(Records excerpted from a collection)
# # #
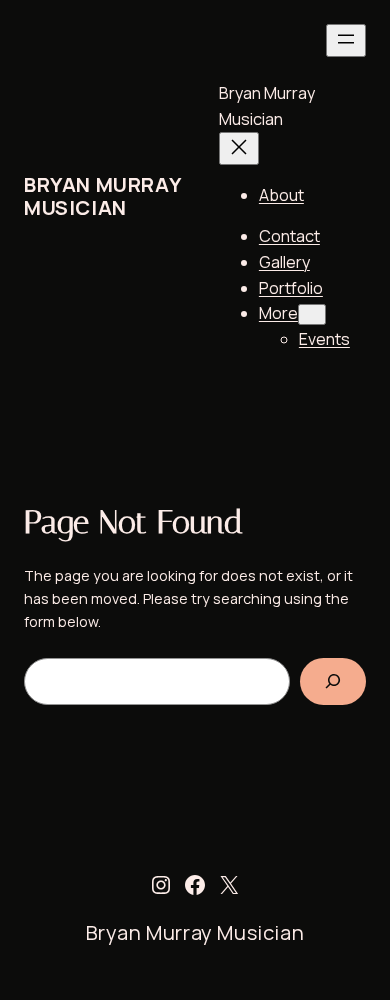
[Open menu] (346, 40)
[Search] (333, 681)
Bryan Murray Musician (102, 196)
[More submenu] (312, 314)
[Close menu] (239, 148)
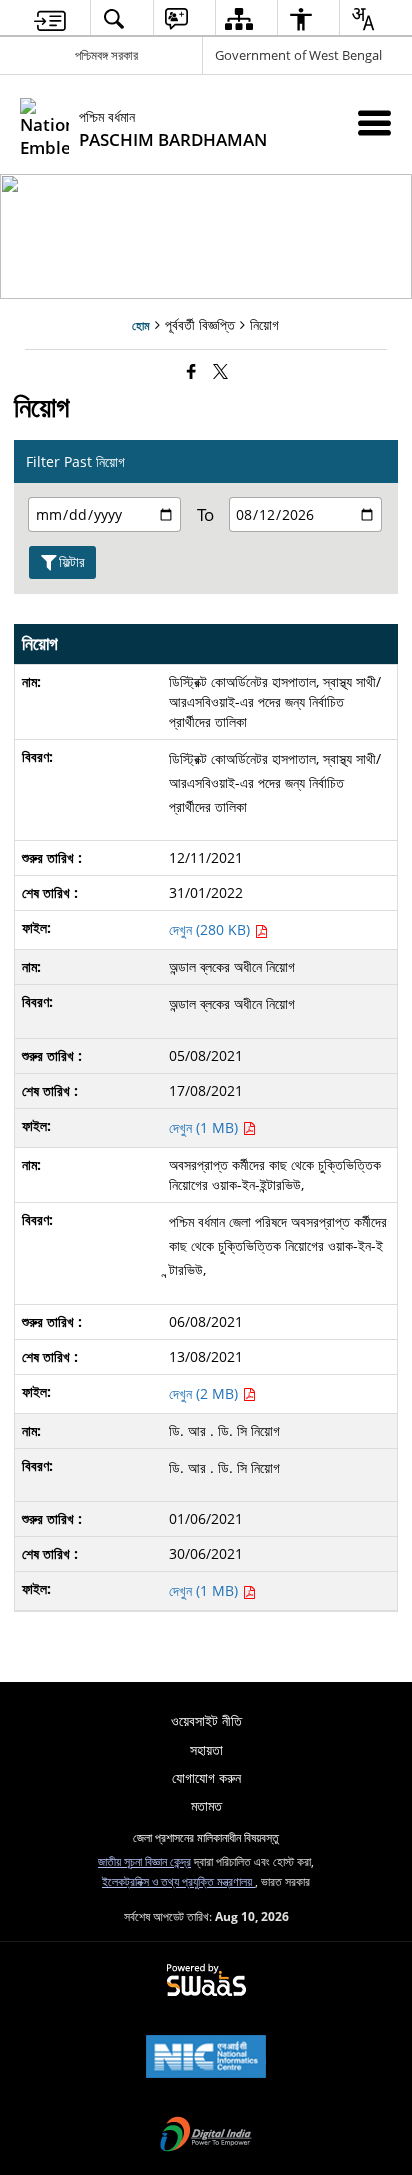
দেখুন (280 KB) (211, 929)
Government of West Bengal (298, 55)
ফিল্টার (72, 561)
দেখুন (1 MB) (205, 1127)
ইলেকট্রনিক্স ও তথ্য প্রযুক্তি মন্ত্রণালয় (178, 1881)
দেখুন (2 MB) (205, 1393)
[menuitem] (50, 18)
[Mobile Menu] (374, 122)
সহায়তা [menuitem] (206, 1749)
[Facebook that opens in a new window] (191, 371)
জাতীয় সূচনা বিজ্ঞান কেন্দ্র (144, 1861)
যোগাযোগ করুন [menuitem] (206, 1777)
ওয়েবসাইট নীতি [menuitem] (206, 1720)
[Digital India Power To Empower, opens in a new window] (206, 2136)
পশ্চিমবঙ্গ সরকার (106, 55)
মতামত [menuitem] (206, 1805)
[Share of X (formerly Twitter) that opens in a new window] (220, 371)
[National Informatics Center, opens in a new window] (206, 2058)
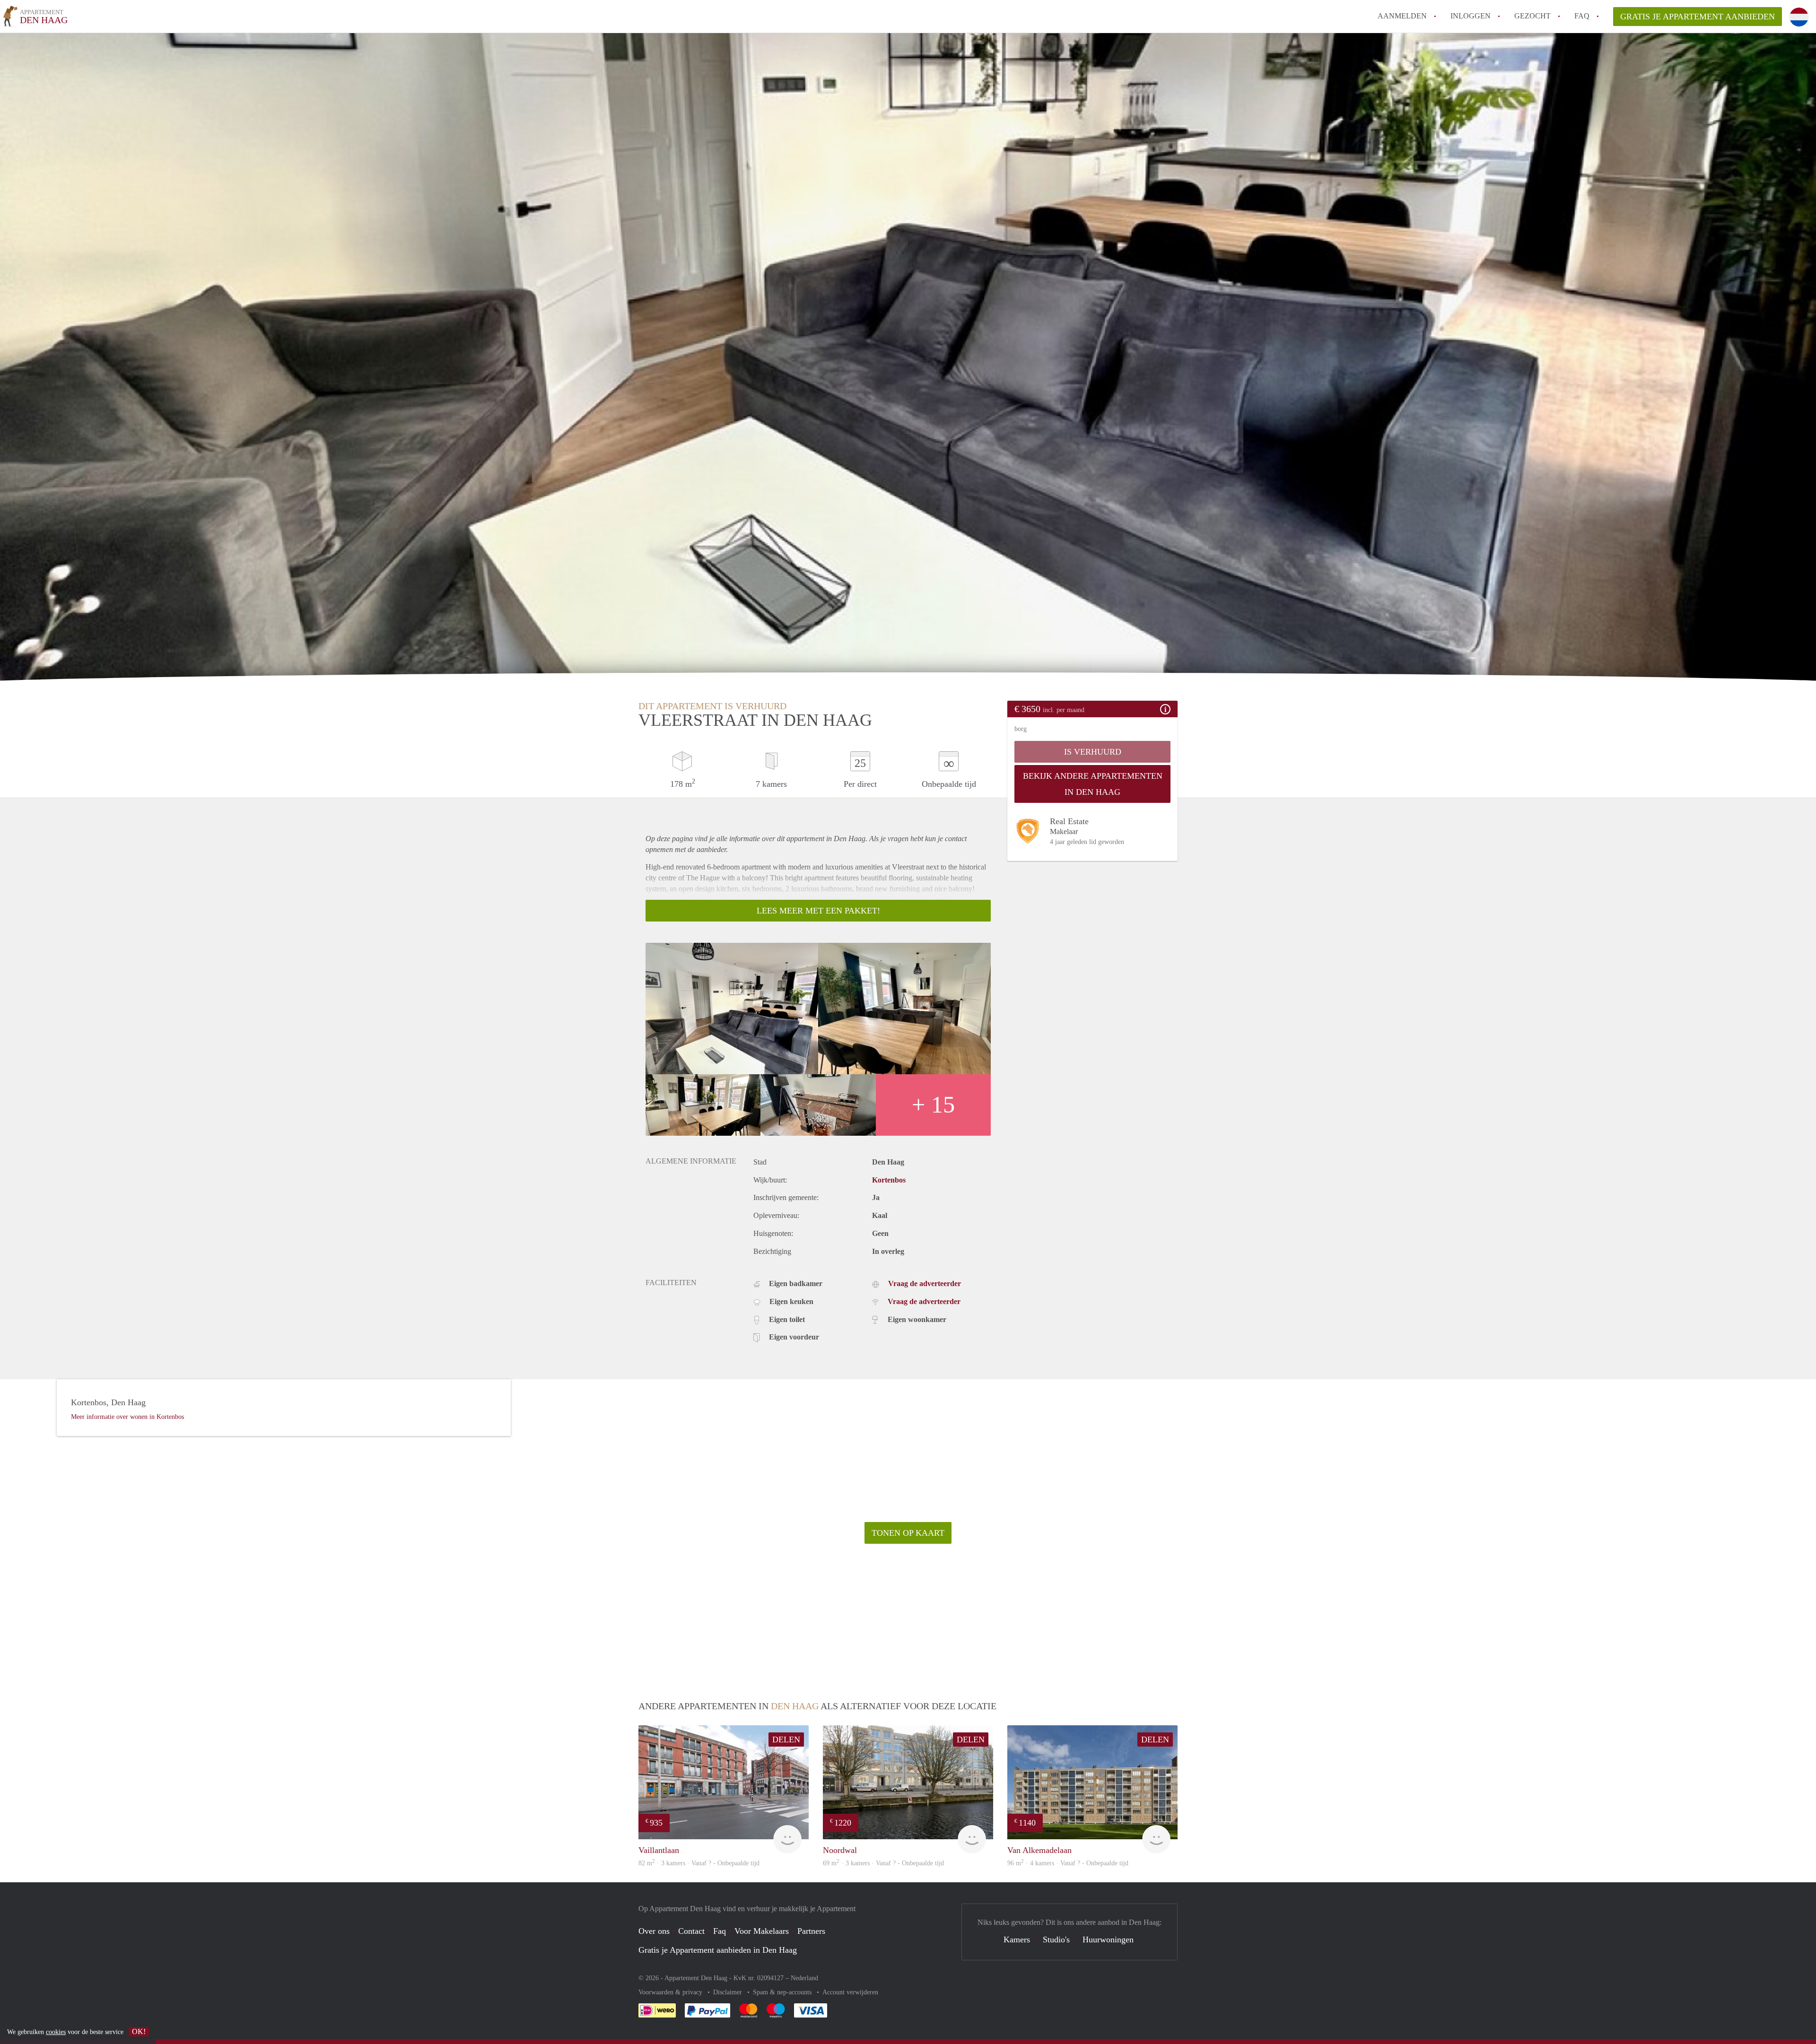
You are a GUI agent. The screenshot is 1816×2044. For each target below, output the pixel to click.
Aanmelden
# # #
EXERCISE GOAL: Nothing but the lines from the one holding "[National Informatics Center, opens" through the last line of the entries should be written out, exactly and inclusively, minus the pictures.

RESULT OF THIS EXERCISE:
[National Informatics Center, opens in a new window] (206, 2058)
You are a GUI agent. The screenshot is 1816×2044. For each target below, output the pixel to click.
Aanmelden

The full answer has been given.